DICArt: Advancing Category-level Articulated Object Pose Estimation in Discrete State-Spaces
Li Zhang, Mingyu Mei, Ailing Wang, Xianhui Meng, Yan Zhong, Xinyuan Song, Liu Liu, Rujing Wang, Zaixing He, Cewu Lu
TL;DR
DICArt addresses category-level articulated pose estimation by casting pose inference as a conditional discrete diffusion process over per-part pose tokens, incorporating a Flowing Mechanism and Flexible Flow Decider to enable gentle, adaptive denoising. It further enforces physical plausibility through hierarchical kinematic coupling, distinguishing Parent and Child parts and predicting joint axes with orthogonality constraints. The method discretizes pose into token bins, uses a block-diagonal transition to maintain token-type consistency, and augments the state with a [MASK] token to improve stability. Experiments on synthetic, semi-synthetic, and real-world datasets demonstrate SOTA or near-SOTA performance, with strong generalization across domains and robustness to self-occlusion. Overall, DICArt introduces a discrete-diffusion framework that integrates structural priors to advance reliable category-level 6D pose estimation for articulated objects.
Abstract
Articulated object pose estimation is a core task in embodied AI. Existing methods typically regress poses in a continuous space, but often struggle with 1) navigating a large, complex search space and 2) failing to incorporate intrinsic kinematic constraints.
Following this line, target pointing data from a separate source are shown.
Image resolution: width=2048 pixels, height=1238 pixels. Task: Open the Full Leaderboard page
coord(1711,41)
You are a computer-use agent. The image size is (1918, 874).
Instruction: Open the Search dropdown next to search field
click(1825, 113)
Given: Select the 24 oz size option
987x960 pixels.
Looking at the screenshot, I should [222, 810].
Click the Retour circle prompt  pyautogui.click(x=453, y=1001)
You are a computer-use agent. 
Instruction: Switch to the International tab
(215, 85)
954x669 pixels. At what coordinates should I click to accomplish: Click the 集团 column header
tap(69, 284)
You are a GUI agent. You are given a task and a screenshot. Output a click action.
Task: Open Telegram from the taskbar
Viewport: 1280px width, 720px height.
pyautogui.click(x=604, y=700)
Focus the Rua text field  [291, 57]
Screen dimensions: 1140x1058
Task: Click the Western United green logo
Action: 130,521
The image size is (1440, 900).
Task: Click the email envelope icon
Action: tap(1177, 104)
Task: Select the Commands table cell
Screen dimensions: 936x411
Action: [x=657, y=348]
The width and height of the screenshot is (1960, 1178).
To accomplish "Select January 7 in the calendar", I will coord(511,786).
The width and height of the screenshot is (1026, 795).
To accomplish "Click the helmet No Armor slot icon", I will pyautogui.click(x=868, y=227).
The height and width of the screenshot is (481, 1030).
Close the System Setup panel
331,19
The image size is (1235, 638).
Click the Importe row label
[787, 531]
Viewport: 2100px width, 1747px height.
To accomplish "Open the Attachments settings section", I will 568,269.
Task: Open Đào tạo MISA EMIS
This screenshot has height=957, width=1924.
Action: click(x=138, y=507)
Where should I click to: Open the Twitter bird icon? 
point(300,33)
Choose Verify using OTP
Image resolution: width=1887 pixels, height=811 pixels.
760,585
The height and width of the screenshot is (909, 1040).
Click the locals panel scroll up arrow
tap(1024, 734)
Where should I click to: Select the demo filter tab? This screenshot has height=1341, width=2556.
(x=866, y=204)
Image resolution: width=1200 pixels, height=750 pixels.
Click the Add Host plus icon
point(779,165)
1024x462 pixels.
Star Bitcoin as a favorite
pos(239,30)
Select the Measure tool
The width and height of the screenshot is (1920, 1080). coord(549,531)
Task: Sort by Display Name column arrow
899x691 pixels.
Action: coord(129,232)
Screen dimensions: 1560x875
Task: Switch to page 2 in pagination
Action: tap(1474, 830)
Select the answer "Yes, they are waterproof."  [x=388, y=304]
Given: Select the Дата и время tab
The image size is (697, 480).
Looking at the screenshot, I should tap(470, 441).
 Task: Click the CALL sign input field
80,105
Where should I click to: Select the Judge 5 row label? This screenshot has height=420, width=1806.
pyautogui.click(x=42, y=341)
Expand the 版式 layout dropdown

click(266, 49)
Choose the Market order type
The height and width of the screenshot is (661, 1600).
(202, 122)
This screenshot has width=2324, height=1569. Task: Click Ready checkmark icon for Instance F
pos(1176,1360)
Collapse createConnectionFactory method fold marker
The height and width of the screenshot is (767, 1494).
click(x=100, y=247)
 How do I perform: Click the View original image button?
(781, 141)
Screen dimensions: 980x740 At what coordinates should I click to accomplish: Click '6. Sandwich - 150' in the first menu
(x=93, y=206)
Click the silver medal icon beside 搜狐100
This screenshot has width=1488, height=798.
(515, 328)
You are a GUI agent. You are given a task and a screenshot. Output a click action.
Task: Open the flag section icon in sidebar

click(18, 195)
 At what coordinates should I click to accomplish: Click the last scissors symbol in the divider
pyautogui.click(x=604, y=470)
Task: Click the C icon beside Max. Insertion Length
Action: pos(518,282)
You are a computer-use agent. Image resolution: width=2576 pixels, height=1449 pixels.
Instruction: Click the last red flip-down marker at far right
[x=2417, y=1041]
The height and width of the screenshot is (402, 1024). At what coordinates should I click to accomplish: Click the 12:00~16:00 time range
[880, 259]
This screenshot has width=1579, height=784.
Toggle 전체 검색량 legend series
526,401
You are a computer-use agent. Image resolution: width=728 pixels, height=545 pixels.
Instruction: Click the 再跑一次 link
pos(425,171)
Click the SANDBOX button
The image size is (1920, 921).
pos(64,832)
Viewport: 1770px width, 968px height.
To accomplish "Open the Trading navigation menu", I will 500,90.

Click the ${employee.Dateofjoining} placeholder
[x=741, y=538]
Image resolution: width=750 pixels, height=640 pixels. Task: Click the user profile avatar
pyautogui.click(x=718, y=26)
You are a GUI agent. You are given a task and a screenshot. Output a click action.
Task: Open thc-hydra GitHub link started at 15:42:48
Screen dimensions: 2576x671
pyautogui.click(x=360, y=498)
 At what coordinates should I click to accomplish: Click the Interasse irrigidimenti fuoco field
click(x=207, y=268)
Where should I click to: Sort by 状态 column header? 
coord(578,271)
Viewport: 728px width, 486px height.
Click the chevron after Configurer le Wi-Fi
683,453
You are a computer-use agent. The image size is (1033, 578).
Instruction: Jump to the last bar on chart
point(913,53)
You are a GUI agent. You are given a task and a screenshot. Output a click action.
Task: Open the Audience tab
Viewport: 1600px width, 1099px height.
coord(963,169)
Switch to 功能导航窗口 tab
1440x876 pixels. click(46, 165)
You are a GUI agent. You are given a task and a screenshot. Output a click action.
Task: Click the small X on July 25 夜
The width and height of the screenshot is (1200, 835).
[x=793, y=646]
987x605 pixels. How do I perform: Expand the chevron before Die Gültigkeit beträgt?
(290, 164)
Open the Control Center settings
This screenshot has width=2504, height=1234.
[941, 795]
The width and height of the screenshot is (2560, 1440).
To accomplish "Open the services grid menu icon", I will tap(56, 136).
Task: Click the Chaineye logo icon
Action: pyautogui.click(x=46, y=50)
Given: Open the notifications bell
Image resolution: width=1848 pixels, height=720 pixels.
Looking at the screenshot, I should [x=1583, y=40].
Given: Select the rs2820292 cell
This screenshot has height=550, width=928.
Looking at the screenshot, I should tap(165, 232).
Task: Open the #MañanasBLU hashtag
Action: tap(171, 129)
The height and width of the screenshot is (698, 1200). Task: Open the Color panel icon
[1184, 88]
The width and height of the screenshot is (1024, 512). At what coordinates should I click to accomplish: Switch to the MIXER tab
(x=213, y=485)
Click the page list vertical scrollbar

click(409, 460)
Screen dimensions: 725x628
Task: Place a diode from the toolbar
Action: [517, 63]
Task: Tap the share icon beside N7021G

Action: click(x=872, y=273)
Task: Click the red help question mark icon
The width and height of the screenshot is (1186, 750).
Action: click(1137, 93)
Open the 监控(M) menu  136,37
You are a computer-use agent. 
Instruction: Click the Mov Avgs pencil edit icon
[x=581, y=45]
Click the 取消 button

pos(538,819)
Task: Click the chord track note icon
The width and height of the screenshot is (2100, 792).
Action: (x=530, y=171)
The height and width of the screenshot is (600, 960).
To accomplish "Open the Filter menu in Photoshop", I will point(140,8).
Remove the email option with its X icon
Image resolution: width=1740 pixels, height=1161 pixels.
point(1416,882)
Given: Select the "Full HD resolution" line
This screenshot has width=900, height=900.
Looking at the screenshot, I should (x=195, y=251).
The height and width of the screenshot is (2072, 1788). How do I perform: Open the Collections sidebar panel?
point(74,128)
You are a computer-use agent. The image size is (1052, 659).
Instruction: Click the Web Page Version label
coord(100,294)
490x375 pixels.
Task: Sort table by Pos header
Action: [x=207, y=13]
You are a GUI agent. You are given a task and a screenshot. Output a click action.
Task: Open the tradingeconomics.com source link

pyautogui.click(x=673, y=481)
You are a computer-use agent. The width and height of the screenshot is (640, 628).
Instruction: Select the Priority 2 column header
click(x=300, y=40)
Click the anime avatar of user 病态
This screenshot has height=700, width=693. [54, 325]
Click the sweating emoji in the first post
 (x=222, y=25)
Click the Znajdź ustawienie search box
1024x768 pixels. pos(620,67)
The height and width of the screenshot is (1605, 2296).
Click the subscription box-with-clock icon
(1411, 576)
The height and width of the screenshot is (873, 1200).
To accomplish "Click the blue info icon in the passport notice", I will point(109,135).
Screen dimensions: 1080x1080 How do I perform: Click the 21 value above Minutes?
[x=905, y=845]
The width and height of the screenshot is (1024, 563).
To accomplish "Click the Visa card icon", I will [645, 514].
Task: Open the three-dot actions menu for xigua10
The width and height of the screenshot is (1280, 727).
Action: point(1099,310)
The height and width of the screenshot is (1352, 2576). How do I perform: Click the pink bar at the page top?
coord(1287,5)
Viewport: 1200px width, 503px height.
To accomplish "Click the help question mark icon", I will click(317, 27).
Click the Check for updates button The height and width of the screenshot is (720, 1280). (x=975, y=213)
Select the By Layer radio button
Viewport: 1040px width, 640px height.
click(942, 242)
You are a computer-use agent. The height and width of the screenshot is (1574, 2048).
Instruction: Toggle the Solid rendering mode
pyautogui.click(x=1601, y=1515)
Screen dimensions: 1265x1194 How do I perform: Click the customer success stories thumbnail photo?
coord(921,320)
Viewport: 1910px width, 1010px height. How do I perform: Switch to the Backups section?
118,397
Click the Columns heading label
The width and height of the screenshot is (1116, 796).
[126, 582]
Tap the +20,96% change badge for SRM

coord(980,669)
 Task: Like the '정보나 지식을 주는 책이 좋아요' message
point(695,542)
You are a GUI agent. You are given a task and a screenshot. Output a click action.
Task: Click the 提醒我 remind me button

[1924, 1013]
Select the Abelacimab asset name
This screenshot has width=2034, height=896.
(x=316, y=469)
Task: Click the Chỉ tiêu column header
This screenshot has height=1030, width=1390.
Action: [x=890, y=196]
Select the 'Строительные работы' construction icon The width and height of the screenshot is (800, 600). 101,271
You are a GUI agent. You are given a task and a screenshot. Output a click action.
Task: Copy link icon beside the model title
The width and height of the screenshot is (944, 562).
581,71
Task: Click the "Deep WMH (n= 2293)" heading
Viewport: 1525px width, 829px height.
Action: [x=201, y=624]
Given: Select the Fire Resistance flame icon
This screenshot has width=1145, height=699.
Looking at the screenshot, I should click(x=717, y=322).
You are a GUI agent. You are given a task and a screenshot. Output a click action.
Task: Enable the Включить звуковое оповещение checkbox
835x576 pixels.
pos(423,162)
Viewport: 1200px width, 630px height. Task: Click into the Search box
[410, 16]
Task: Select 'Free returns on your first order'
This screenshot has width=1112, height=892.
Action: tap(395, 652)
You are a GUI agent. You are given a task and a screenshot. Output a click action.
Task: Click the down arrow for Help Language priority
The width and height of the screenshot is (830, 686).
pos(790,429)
In this work, we introduce DICArt (DIsCrete Diffusion for Articulation Pose Estimation), a novel framework that formulates pose estimation as a conditional discrete diffusion process. Instead of operating in a continuous domain, DICArt progressively denoises a noisy pose representation through a learned reverse diffusion procedure to recover the GT pose. To improve modeling fidelity, we propose a flexible flow decider that dynamically determines whether each token should be denoised or reset, effectively balancing the real and noise distributions during diffusion. Additionally, we incorporate a hierarchical kinematic coupling strategy, estimating the pose of each rigid part hierarchically to respect the object's kinematic structure. We validate DICArt on both synthetic and real-world datasets. Experimental results demonstrate its superior performance and robustness. By integrating discrete generative modeling with structural priors, DICArt offers a new paradigm for reliable category-level 6D pose estimation in complex environments.